Instructions to follow: Can you reproduce the data word for word, from its first line through the line containing "coord(82,250)", inclusive?

(Data for locating visible targets)
________
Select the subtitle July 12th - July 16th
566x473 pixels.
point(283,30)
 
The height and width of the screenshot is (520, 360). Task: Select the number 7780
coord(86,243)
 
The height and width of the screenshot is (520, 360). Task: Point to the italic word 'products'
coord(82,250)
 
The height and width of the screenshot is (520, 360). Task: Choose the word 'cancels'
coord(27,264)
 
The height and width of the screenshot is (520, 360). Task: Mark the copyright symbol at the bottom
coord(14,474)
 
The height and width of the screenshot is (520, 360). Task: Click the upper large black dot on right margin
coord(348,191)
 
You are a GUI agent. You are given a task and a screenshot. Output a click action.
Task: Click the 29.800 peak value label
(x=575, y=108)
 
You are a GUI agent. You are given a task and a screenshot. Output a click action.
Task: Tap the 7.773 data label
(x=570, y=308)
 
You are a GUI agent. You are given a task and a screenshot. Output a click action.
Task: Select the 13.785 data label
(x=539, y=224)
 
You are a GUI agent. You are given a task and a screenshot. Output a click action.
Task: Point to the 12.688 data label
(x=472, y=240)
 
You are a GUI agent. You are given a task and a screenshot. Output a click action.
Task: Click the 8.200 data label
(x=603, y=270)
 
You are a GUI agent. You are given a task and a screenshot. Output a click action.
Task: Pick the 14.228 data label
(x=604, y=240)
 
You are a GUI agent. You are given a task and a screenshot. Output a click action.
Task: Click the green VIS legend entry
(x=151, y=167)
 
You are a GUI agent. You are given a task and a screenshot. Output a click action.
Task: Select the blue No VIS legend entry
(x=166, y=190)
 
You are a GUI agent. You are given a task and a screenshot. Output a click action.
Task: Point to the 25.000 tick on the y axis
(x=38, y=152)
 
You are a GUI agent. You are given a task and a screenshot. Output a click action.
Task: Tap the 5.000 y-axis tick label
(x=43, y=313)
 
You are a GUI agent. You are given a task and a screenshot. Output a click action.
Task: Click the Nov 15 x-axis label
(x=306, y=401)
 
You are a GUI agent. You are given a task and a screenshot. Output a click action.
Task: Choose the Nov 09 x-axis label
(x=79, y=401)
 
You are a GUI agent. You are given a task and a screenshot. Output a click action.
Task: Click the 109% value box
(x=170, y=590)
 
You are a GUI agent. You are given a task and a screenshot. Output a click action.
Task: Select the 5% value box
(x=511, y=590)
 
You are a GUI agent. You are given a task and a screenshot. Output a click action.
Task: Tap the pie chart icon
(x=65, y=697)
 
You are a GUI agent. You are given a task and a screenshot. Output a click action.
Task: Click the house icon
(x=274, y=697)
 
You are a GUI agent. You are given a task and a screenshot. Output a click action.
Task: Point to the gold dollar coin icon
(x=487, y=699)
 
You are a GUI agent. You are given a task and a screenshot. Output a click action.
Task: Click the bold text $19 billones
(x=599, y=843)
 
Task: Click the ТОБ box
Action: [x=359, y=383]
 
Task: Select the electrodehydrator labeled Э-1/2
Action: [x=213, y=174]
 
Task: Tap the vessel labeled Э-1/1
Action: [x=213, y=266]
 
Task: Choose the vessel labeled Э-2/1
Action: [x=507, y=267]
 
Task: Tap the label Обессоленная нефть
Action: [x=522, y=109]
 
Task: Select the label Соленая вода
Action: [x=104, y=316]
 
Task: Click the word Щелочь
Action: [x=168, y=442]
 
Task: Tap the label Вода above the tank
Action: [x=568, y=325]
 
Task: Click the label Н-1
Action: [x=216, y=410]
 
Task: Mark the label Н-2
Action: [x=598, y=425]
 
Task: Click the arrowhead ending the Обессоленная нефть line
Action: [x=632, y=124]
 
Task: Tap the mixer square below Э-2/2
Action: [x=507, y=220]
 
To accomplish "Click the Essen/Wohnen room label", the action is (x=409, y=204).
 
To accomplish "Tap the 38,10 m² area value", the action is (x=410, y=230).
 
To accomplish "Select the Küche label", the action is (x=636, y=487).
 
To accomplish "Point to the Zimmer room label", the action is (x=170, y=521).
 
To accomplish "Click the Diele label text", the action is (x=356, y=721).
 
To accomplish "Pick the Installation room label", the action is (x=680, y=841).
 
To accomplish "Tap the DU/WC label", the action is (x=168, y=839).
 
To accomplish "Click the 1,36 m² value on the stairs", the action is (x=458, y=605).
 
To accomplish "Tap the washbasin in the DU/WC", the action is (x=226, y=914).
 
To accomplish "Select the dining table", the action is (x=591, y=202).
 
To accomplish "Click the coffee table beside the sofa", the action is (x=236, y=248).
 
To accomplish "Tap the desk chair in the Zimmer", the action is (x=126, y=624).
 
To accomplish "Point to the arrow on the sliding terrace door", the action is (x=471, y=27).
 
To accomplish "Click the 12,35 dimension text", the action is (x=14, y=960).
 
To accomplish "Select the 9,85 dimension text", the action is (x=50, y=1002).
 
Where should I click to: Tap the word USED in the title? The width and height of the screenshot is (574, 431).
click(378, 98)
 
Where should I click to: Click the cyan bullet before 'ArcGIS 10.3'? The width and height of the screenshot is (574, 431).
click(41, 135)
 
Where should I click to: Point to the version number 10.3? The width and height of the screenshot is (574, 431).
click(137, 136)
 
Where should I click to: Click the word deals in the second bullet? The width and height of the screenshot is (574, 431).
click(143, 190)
________
Task answer:
Select the subtitle July 12th - July 16th
566x473 pixels.
point(283,30)
 
The height and width of the screenshot is (520, 360). Task: Select the number 7780
coord(86,243)
 
The height and width of the screenshot is (520, 360). Task: Point to the italic word 'products'
coord(82,250)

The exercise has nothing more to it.